Nach der Pause ging es mit den Orchesterbildern „Images“ von Claude Debussy weiter – eine Hommage zum 100. Todestag des französischen Komponisten. Es ist ein Werk, das in seiner Gänze selten auf den Konzertpodien zu erleben ist und doch in seinem ausgefeilten Kolorit und den beschriebenen Naturereignissen, dem spanischen Exotismus, Tänzen und mystischer Überhöhung des Atmosphärischen vielleicht die Charakteristika von Debussys Musik in einem einzigen Werk am besten einfängt.
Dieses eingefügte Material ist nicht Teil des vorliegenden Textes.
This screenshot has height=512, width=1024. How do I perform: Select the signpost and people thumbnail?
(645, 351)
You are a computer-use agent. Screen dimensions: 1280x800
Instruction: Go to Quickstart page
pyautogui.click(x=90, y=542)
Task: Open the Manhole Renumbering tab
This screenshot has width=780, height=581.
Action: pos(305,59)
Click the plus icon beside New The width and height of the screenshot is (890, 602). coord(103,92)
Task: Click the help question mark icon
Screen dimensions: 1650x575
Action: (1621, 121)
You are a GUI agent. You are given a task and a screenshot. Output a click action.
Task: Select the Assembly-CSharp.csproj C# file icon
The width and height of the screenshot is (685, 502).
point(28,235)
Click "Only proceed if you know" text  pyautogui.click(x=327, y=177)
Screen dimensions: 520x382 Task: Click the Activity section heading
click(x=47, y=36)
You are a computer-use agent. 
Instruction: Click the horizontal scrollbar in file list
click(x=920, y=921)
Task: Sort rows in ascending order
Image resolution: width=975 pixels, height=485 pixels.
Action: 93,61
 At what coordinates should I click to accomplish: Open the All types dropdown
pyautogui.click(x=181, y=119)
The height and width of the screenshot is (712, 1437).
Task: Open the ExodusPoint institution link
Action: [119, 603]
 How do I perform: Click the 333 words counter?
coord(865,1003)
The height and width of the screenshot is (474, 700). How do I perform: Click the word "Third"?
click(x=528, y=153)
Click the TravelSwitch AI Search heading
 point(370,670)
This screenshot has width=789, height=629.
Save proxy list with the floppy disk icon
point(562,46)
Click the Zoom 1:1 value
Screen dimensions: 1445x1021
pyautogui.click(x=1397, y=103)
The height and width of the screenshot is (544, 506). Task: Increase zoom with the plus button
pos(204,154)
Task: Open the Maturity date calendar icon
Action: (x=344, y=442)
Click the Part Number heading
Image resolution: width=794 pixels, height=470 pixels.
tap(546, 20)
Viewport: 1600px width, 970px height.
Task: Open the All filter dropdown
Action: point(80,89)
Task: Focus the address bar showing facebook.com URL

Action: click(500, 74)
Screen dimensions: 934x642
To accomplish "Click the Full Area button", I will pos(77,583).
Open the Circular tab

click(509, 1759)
Das an diesem Vormittag ohnehin bestens aufgelegte Orchester glänzte hier nun mit einer Interpretation, die viel mehr Sinnlichkeit und Konzentration für die Klangmischung aufwies als noch im ersten Teil. Viotti blieb bei seiner geradlinig-klaren Zeichengebung und adelte Debussy mit feinsinniger Zeichnung der Klänge: dieses Austarieren zwischen lässigem Überfahren der Mystik und einem Vollbad im Pathos will für die großformatigen „Images“ erst einmal gefunden werden. Dennoch behielt er sich den Ausflug in ein launigeres Musizieren (was sich dann gottlob auch sofort auf das Orchester übertrug) für die Zugabe vor: logisch, dass Emmanuel Chabriers „España“-Rhapsodie dann auch die Zuhörer von den Stühlen riss.